Instructions are provided if you wish to prohibit known encrypted traffic on the RF link. This includes: SSL (443), SSH (22), Node SSH (2222), and Encrypted Email (465, 995, 993).
The forum will not entertain discussions on which of these options is appropriate for a given situation. Ultimately the control operator is responsible for making that determination.
Ubiquiti devices output significantly higher power-levels than their Linksys counterparts. Based on the model and antenna gain, you can easily exceed 47 CFR Part 15 effective radiated power (EIRP) limits.
We believe the power level control we provide you in the user interface is generally accurate, although we have reason to believe we may overstate the actual power level by as much as 3dB in NanoStation Loco M2 configurations. We would be grateful for anyone with an accurate means of measuring this to post their observations to the forum.
Power levels for devices with dual-antennas, such as the Rocket M2, when configured in diversity mode, split the configured power between both antennas... causing each port to individually be 3db below the configured power.
Power levels have a dependency on the configured antennas. You may notice that you cannot set full max power of the device when using only a single antenna. You may also notice that you cannot use the minimal power listed in the power drop down window. Some of these devices have internal, off-chip amplifiers which are kept in their linear operating range by limiting the upper/lower input power levels.
Untested and Unsupported UBNT Devices
The release requires 32MB of memory and 8MB of flash.
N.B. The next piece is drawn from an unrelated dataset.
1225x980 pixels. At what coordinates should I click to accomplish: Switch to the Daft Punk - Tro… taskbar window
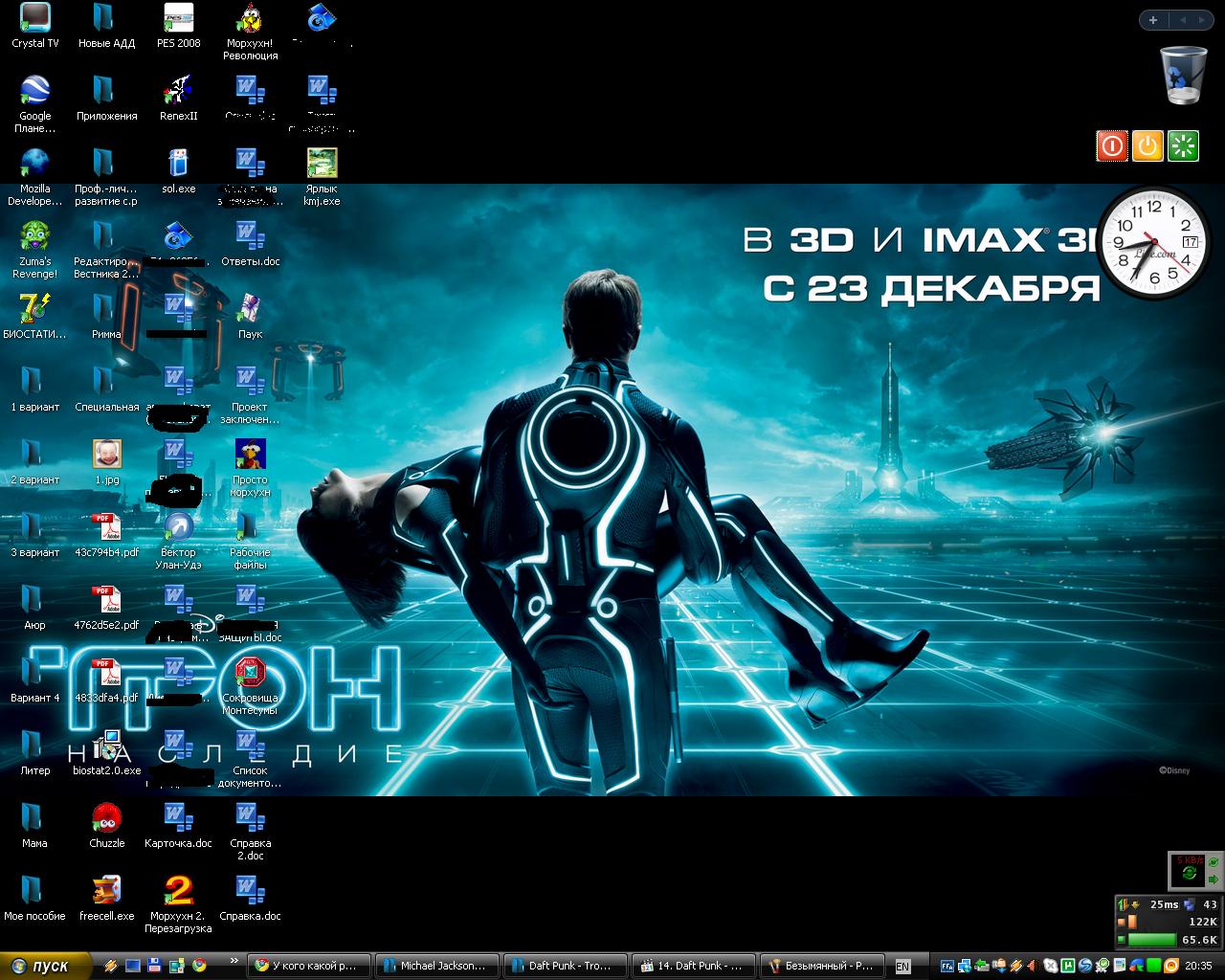coord(565,966)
Attempting to load this release into anything smaller will result in an error. This generally precludes older models from being supported.
There are two classes of UBNT devices that are not supported:
- Untested: These devices may operate with little or no issues. However, because we have not had the opportunity to test and confirm they work with this release we will not provide technical support for them until we have done so. You will see a banner across the GUI indicating this status. Please do not ask for help with these unless you are prepared to assist in testing the new device. We will fit these devices into a subsequent release as time permits. Note: “Titanium” devices are internally identified as distinct from their non-Titanium cousins, so for the time being these will also fall into this untested category.
- Unsupported: These are devices for which the software is not intended. They may load the software and they may appear to work to some degree, but we are not prepared to add them unless and until we have a strategy for code development and support for them. You will see a banner across the GUI indicating the device is not supported.
We have all been amazed at what these devices can do and are sure you will be excited to build the mesh out with them. We encourage you to share your successes, so please post your experiences to the forum.
As a general rule, we will provide priority support to those designing and implementing a “production” network---those in the process of building to a committed EMCOMM client. For those experimenting with this technology or building out test-beds in a lab environment, we may ask for your patience. We acknowledge the pent-up excitement around this release and only hope we can provide a sufficient level of support for those who need us the most.
Having said that, we do have an experienced group of testers who have helped us get this release out:
- Andrew, KF7JOZ
- Clint, AE5CA
- Doug, W1DUG
- Gordon, W2TTT
- Karl, W2KBF
- Leo, IZ5FSA
- Mark, KD5RXT
- Randy, WU2S
- Richard, W2LCN
They will assist us in getting your questions answered and issues resolved. As you gain experience with these new devices, we encourage you to join in and support the newer adopters.